— Start of Passage —

Yeah. They get plenty of air time when Rush is calling us feminazis, or when Steinhem puts on a bunny suit, or if there is a vocal group that seems extremist. But the average feminist with reasonable opinons and something to say? Silenced.


----------



## Jack Skellington (Jul 25, 2006)

I have yet to see any women of influence or power give this very serious problem anything more than brief lip service and move on. It really doesn't seem to be a priority for anyone. 

Nice try with the tired old "manhaters" cliche though, yawn.


----------



## Pearlover90000 (Jul 25, 2006)

You're right Mossy; she is a "naturally thin" woman, who got in shape for a pageant




mossystate said:


> She looks like a naturally thin woman who was told to 'get in shape' for a pageant...since I think these things(pageants) are pathetic to begin with...I am not surprised..shocked...


----------



## Pearlover90000 (Jul 25, 2006)

The crazy thing is that she's posed in such a way that would bring out the curves---if she was tanding head on straight---she would look much thinner!!






Kiki said:


> And she's Puerto Rican?!! She should be ashamed of herself. Certainly not representative of typical Puerto Rican beauty. Couldn't tell her apart from the sticks of bamboo behind her! Wondered why one of them was wearing a bikini!


----------



## fatlane (Jul 25, 2006)

She looks like she's got a distended belly. SO not up to previous Miss Universes.

I give you Miss Universe 1995, SUSHMITA SEN!






She may not be a BBW, but she ain't no stick, neither. Even though her latest vehicle, Chingaari, wasn't all that good of a movie, I had to have it for the Sushmita Sen factor.


----------



## Seth Warren (Jul 25, 2006)

Tina said:


> Yeah. They get plenty of air time when Rush is calling us feminazis, or when Steinhem puts on a bunny suit, or if there is a vocal group that seems extremist. But the average feminist with reasonable opinons and something to say? Silenced.



Moderation doesn't sell. It just isn't exciting enough.


----------



## fatlane (Jul 25, 2006)

Seth Warren said:


> Moderation doesn't sell. It just isn't exciting enough.



Heck, the moderators here all work for free. I know what you're talking about, Seth!


----------



## mossystate (Jul 25, 2006)

Jack Skellington said:


> I have yet to see any women of influence or power give this very serious problem anything more than brief lip service and move on. It really doesn't seem to be a priority for anyone.
> 
> Nice try with the tired old "manhaters" cliche though, yawn.

— End of Passage —
— Start of Information supplied —

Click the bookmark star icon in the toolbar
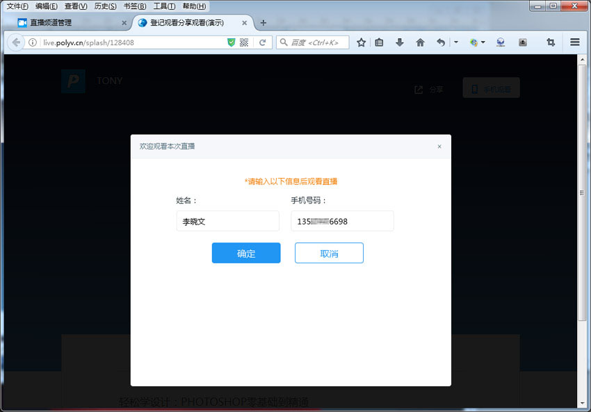Viewport: 591px width, 412px height. pos(361,42)
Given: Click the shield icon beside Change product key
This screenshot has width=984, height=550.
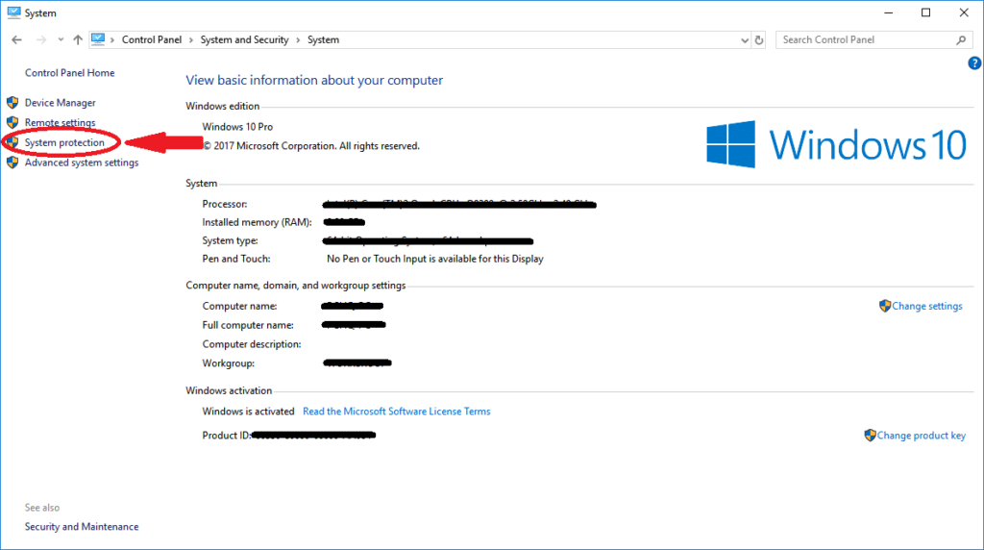Looking at the screenshot, I should (x=870, y=436).
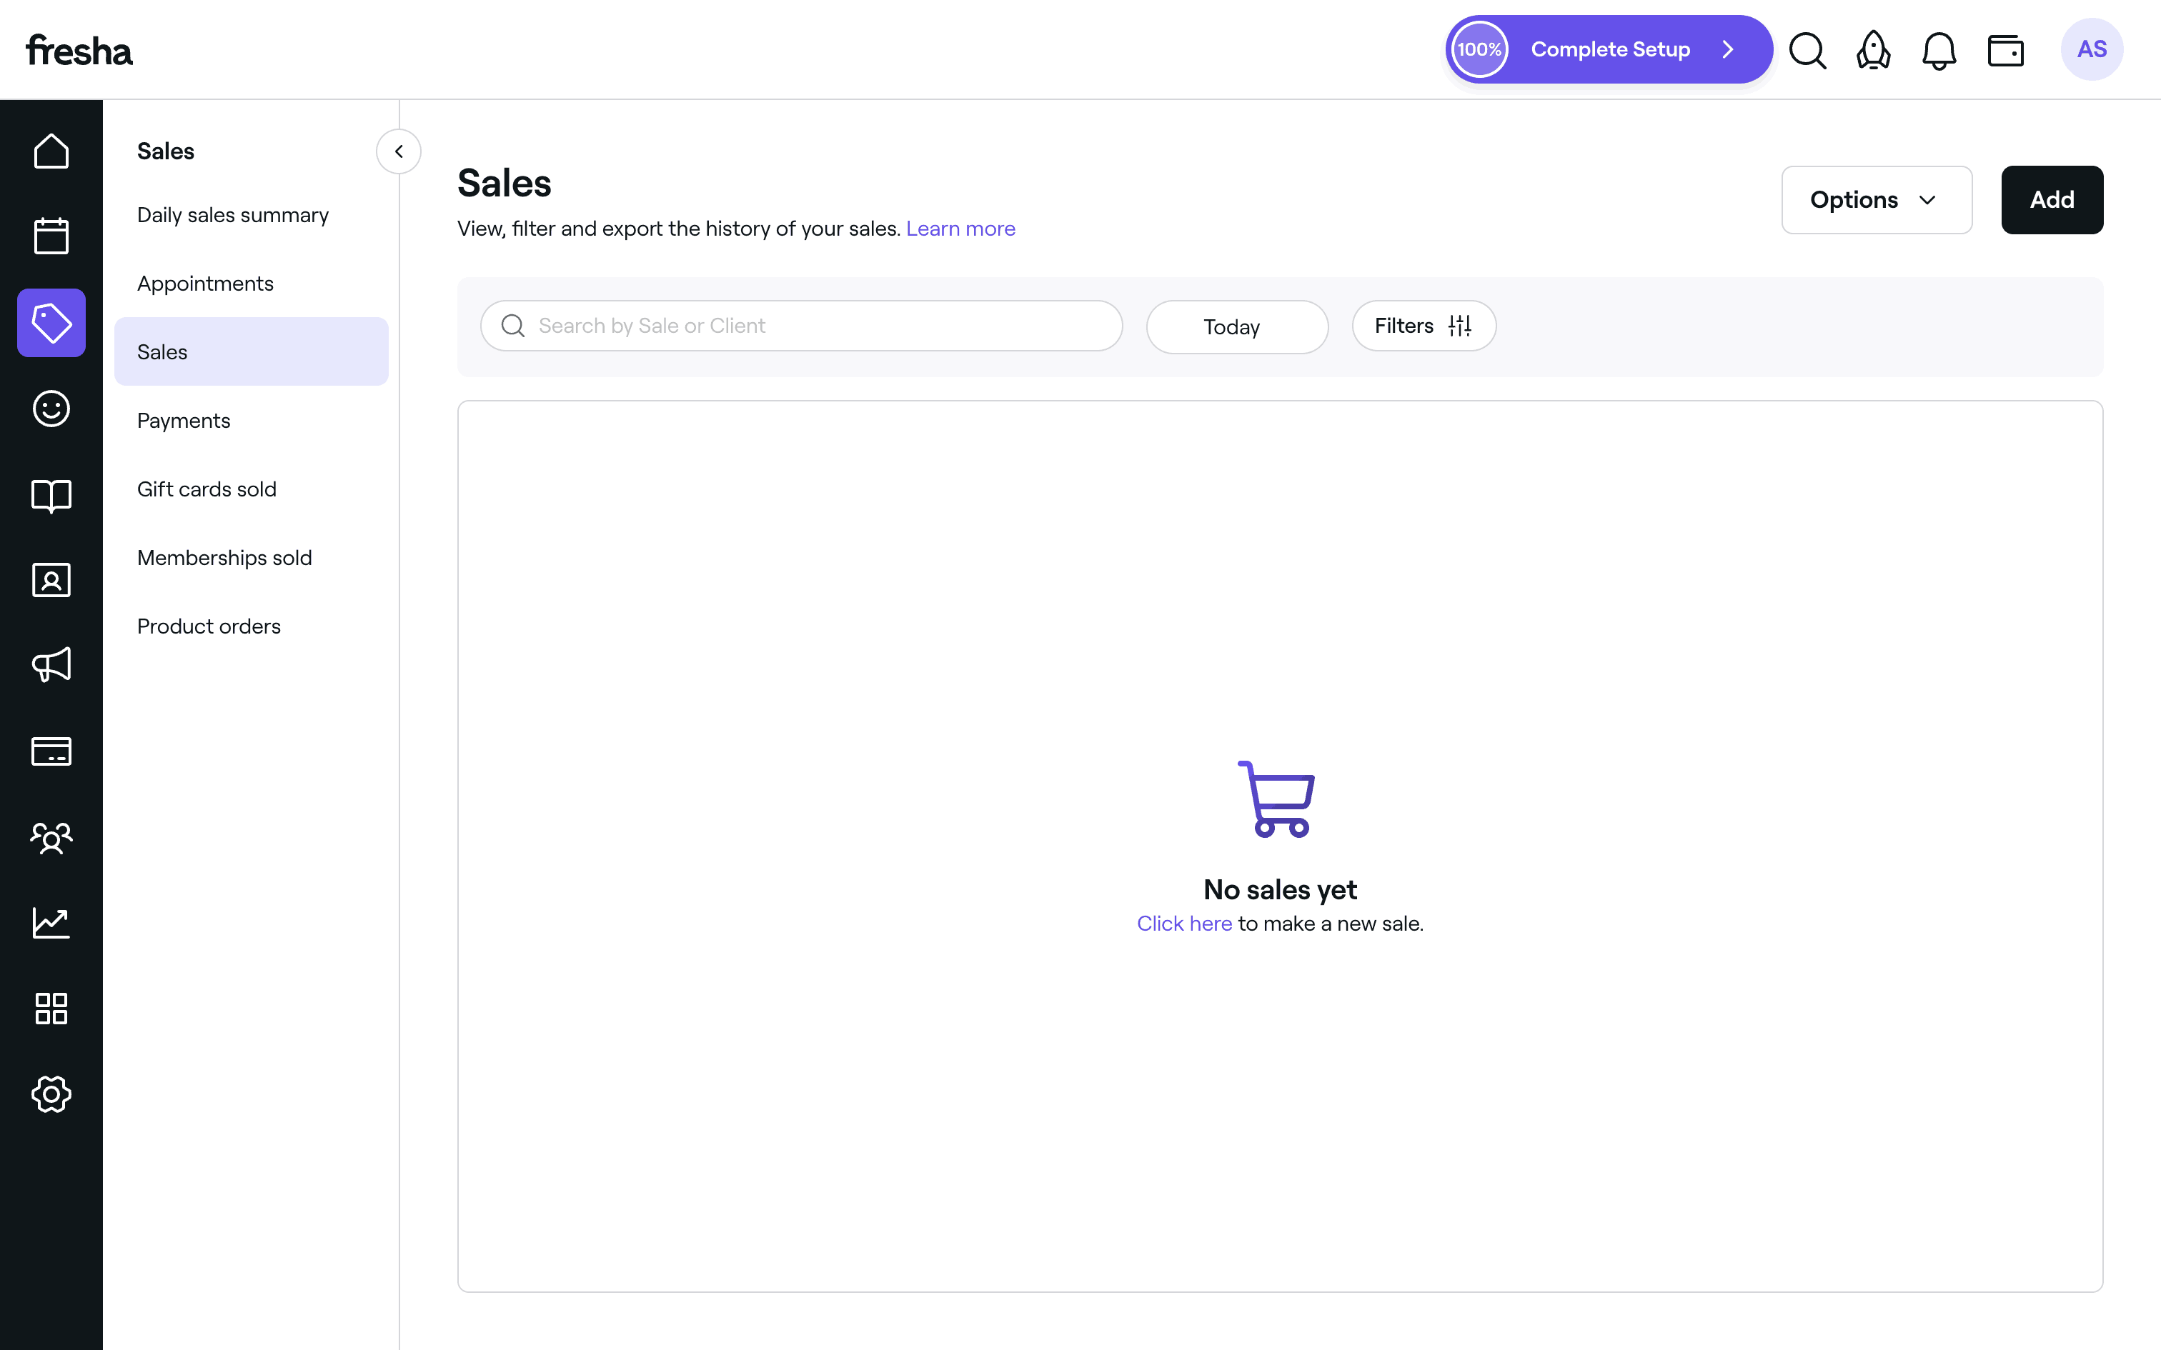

— End of Information supplied —

## Requirements
How might the forum thread on Miss Universe and feminism go on? Write the next part, starting right after its last line. The records were taken from a separate source.

## Answer below
Take a nap....fact of the matter is....most women who identify themselves as being feminists ARE called manhaters...I have been called one on more than one occasion...uppity bitch that I am...

Tina is spot on...


----------



## Tina (Jul 25, 2006)

Jack Skellington said:


> I have yet to see any women of influence or power give this very serious problem anything more than brief lip service and move on. It really doesn't seem to be a priority for anyone.
> 
> Nice try with the tired old "manhaters" cliche though, yawn.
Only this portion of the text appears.